### EXERCISE AIM
Transcribe, without any alteration, only the lines that begin at the line containing "Viewport: 831px width, 680px" and run to the last line below.

(Pixel coordinate grounding data)
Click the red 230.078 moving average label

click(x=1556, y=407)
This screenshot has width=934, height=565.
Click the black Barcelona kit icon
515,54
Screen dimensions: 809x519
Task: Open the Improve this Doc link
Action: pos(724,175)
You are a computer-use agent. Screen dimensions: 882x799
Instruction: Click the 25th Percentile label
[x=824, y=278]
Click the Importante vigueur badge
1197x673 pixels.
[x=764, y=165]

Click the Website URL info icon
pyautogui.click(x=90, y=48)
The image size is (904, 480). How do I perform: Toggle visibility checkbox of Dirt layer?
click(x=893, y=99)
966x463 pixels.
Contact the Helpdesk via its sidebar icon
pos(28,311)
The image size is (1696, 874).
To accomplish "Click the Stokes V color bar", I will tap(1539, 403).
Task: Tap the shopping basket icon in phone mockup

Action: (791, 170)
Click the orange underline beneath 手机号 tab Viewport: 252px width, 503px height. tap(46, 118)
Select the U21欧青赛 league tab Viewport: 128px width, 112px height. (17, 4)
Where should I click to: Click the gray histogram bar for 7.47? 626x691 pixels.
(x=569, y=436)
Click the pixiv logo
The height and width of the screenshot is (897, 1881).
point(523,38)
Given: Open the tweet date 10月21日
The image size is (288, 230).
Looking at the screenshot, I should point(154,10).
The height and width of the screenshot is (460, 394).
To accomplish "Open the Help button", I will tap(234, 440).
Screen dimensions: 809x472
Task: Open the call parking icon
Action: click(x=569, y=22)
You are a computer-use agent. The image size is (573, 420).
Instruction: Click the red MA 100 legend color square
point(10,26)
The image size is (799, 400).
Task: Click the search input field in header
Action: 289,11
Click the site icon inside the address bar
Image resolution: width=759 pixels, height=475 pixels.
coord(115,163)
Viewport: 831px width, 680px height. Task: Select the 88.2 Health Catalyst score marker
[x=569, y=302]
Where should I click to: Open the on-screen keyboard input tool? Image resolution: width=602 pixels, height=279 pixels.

### SOLVED EXERCISE
Viewport: 831px width, 680px height. Task: Select the 88.2 Health Catalyst score marker
[x=569, y=302]
Where should I click to: Open the on-screen keyboard input tool? Image resolution: width=602 pixels, height=279 pixels.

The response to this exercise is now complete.